What Is The Best Testing For Down’s Syndrome And Other Chromosomal Problems In Pregnancy?

October 28, 2013Obstetricsadmin

Early in your pregnancy we will ask you to decide which, if any, testing you wish to perform to check for chromosomal problems such as Down’s syndrome. There are several choices available and hopefully this will provide some insight into which is best for you.

A normal fetus will have two sets of 23 chromosomes making a total of 46. Having a missing or extra chromosome creates major developmental problems and usually results in early miscarriage. Chromosomal problems are rarely hereditary, they are usually caused by division errors early in embryonic development and can happen randomly to any couple, although the incidence of division errors increases with increasing maternal age. The chance of a diagnosing a chromosomal problem at age 35 is about 1/200 and at age 40 is about 1/50. Since many chromosomal problems end in miscarriage prior to diagnosis, the true incidence is actually quite a bit higher.

All of our patients are offered screening for Trisomy 21 (Down’s syndrome), Trisomy 18, and Trisomy 13, regardless of their age. In trisomy conditions the fetus has a whole extra chromosome, which has very serious effects. Trisomy 21 is often compatible with life but other trisomies are universally incompatible with life outside the uterus. While a fetus could be trisomic in any chromosome, we focus on these three trisomic conditions (an extra chromosome 21, 18 or 13) since they are the most common ones that survive past the first trimester.

There are several options available for screening for these conditions. The first option is called “Ultrascreen”, which combines nuchal fold measurements (an ultrasound measurement of the fold on the back of the baby’s neck done at 11-14 weeks) with a blood test to assess risk for chromosomal problems. A large nuchal fold can be associated with chromosomal problems and some heart defects.

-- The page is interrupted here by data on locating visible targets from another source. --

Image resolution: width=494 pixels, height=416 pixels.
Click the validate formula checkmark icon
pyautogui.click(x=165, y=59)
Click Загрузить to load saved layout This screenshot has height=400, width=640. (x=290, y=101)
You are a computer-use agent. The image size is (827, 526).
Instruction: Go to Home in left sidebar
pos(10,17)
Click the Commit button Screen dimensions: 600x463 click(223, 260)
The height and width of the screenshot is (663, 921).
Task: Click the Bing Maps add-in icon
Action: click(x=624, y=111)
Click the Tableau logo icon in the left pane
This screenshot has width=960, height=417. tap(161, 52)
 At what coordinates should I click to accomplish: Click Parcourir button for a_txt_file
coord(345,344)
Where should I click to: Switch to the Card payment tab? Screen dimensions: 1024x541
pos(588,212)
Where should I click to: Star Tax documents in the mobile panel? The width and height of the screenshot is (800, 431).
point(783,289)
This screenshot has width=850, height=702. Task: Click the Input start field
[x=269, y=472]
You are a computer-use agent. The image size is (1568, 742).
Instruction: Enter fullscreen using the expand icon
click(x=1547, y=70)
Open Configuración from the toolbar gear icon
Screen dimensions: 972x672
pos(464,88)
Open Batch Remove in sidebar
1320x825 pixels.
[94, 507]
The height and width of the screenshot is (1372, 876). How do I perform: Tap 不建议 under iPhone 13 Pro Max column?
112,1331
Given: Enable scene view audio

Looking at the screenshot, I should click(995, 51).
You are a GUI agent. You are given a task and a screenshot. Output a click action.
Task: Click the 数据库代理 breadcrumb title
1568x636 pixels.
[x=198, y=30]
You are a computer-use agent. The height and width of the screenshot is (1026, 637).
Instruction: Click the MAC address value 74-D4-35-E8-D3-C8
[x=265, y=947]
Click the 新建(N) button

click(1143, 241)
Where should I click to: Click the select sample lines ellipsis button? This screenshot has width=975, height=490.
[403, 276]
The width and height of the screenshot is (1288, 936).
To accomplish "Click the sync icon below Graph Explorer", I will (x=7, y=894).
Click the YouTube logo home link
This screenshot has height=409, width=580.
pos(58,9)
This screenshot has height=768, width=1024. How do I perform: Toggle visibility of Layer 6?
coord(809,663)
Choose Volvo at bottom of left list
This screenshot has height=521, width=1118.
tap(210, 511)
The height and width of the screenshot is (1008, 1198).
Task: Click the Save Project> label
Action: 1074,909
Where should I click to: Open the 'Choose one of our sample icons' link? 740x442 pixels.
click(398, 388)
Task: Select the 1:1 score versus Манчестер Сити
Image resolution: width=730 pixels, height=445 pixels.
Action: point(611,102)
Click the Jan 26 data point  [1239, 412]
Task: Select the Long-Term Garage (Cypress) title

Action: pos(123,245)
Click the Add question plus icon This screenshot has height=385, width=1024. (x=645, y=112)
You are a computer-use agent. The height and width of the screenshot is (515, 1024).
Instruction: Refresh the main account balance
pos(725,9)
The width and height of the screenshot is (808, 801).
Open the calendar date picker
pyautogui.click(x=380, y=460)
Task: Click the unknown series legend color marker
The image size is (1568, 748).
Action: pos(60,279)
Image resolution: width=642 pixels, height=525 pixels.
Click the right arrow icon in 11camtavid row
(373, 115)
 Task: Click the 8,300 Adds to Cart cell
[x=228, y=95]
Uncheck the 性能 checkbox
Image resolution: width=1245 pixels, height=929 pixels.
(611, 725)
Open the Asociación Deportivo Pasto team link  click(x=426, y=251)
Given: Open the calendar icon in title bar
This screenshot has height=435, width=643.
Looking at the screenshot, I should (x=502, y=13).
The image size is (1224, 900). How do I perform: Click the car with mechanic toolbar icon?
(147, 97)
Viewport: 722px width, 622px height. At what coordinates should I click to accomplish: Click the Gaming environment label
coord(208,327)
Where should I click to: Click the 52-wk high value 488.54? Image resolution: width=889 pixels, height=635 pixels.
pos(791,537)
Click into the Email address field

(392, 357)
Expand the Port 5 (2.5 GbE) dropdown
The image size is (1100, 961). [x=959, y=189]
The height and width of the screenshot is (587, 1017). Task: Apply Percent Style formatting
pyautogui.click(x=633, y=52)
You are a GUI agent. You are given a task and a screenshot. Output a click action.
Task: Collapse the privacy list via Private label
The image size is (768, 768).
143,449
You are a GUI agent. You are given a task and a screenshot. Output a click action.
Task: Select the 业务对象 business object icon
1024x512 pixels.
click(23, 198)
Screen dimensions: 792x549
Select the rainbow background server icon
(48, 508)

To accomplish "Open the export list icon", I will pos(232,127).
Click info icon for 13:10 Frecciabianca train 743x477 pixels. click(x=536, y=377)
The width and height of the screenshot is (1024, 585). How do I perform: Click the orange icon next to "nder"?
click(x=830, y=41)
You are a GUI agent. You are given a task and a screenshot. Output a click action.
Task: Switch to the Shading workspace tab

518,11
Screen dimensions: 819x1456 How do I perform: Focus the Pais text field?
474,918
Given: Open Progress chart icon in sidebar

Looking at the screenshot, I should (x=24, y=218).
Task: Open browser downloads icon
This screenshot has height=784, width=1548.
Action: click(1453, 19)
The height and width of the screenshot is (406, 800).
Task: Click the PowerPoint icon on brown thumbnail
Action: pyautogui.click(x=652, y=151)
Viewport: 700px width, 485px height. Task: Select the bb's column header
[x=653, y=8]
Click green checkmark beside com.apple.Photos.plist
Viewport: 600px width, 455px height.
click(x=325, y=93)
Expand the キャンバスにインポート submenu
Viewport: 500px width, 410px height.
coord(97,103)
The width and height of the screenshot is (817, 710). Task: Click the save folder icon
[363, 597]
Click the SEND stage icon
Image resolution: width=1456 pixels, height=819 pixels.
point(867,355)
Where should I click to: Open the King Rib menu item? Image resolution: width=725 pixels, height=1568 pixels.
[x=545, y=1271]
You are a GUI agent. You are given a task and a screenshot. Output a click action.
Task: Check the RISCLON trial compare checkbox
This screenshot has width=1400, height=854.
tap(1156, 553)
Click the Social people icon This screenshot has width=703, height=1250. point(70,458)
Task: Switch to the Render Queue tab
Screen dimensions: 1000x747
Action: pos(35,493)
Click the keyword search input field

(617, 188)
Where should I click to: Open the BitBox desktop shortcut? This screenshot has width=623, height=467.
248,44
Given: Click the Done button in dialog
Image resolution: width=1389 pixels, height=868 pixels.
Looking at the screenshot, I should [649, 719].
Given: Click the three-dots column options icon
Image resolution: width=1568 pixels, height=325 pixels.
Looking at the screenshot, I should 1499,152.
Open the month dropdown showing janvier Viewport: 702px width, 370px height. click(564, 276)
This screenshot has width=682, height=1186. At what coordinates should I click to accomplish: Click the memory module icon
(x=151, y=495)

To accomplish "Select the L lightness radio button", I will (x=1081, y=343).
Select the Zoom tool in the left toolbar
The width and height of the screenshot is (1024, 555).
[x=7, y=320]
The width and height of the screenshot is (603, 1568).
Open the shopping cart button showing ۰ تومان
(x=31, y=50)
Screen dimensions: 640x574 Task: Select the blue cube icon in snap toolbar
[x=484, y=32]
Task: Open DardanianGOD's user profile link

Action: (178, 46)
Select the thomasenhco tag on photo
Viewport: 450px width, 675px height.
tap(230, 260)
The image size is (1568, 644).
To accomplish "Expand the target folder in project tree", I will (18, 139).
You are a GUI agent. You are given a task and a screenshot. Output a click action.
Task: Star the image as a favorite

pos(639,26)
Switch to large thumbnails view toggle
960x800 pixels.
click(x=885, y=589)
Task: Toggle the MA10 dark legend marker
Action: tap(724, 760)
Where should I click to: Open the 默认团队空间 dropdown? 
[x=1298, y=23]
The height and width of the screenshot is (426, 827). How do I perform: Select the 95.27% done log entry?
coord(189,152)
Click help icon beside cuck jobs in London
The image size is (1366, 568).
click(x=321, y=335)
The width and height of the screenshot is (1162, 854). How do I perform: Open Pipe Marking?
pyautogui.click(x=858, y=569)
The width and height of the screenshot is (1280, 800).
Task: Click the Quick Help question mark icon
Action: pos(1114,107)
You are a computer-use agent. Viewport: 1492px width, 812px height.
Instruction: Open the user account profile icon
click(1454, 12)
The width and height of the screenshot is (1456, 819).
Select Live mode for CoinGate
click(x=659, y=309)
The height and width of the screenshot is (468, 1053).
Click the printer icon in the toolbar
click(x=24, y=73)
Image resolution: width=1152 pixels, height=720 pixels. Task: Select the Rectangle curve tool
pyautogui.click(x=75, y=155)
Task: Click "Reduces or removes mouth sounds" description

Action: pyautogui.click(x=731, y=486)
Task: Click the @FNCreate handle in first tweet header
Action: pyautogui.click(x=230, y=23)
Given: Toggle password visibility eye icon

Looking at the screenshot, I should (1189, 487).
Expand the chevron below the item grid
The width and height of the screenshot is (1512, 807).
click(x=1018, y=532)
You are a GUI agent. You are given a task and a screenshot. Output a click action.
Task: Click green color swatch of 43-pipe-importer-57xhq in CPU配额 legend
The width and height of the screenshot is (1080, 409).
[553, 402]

The associated blood test can be done from 9-14 weeks and measures several proteins, which may be altered in cases of chromosomal abnormalities.

Ultrascreen picks up 91% of Down’s Syndrome and 95% of trisomy 13 and 18. The down side is that there is a high false positive rate, since the test is read as “abnormal” when the calculated risk of a chromosomal problem is greater than 1/270. So frequently we counsel patients that the test was “abnormal” even though the great majority of so called “abnormal” tests turn out to be normal after definitive testing is done. This is obviously quite stressful for the patient. When the Ultrascreen is abnormal we offer the patients an amniocentesis, which extracts a small amount of amniotic fluid from around the baby with a small needle. Fetal cells can be isolated from this fluid and directly tested, making amniocentesis 100% accurate.

A second screening test is called “Harmony”. Harmony is a blood test best done at 11+ weeks, which analyzes fetal DNA in maternal blood and provides a risk assessment for Trisomy 21, 18, and 13. Gender analysis can be added for an additional fee since the presence of the Y chromosome (indicating a boy) can be detected. This is 99% accurate. If the Harmony is abnormal an amniocentesis will be offered to give 100% accuracy.

For patients who choose Harmony we recommend doing the nuchal fold ultrasound measurement in addition to the Harmony test, as the nuchal fold can detect problems that are not part of the Harmony test (such as Turner’s syndrome and certain heart defects).

Thirdly, many patients choose to do neither option, which is very reasonable as we cannot intervene to change the situation when a baby has a chromosomal problem (other than termination), so some argue that there is no point in checking. We certainly respect that decision and present it as an option to all of our patients.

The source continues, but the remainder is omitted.